→ **Faça isto**
Escreva a continuação da resenha "A liquidação do Brasil", começando logo após a última frase apresentada.

→ **Trecho do documento**
A liquidação do Brasil
Este livrinho, ao preço de R$ 5, constitui um fenômeno editorial, e dá o que pensar. Segundo a editora, Fundação Perseu Abramo, do Partido dos Trabalhadores, já vendeu 110 mil exemplares, o que o torna campeão na difícil categoria que é o ensaio. Lançado em abril de 1999, já estava em quinta reimpressão em agosto.
No entanto, não figura em nenhuma lista dos mais vendidos no país. As explicações são variadas. Uma das listas se baseia exclusivamente nas vendas das livrarias, não incluindo mala direta ou reembolso. Outra lista consulta por telefone leitores selecionados por sorteio, ao acaso. E assim por diante. A metodologia é sempre impecável, entretanto o resultado, como se vê, é discutível, podendo até esconder um campeão.
A editora mal completa dois anos. Forma portanto entre as várias pequenas editoras que surgiram na década, o que, a par da proliferação de revistas culturais, constitui novidade que deve ser saudada.
O êxito deste volume levou a fundação a anunciar toda uma coleção de temas candentes a R$ 5.
No presente caso, todavia, o estouro na parada de sucessos deve ter algo a ver, para lá do preço e do tamanho, com o assunto do livro, assim formulado: "Compre você também uma empresa pública, um banco, uma ferrovia, uma rodovia, um porto etc. O governo vende baratíssimo. Ou pode até doar".
A curiosidade do leitor é espicaçada pelo subtítulo "Um balanço do desmonte do Estado" e pelo prestígio do autor, provado em outras lutas do jornalismo econômico investigativo. O texto, vivaz e direto, alheio ao jargão cifrado do economês, põe-se ao alcance de qualquer leigo, como quem subscreve estas linhas.

→ **Material extraído**
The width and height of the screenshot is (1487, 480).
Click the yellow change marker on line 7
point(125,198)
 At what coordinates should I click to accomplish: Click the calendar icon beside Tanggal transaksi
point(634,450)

→ **Resultado da tarefa**
O movimento geral das privatizações pôs em prática as ordens do FMI e do Banco Mundial, que comandam o processo e fornecem a receita. O livro começa pela análise da lavagem cerebral da opinião pública, que uma mídia amestrada orquestra a partir dos comunicados oficiais, prometendo eficiência e tarifas mais baixas. Enquanto isso, os contratos garantiam ao comprador o direito de aumentos anuais, com base na inflação. Isso, quando as tarifas já tinham sido vertiginosamente aumentadas -reajustes de até 500% nas contas de telefone a partir do fim de 1995, por exemplo, e de 150% nas de energia elétrica- para tornar a empresa mais atraente para o comprador. Prejudicados foram os pobres, para quem as baixas tarifas funcionavam como uma incipiente redistribuição de renda. E quanto à eficiência, nem é bom falar.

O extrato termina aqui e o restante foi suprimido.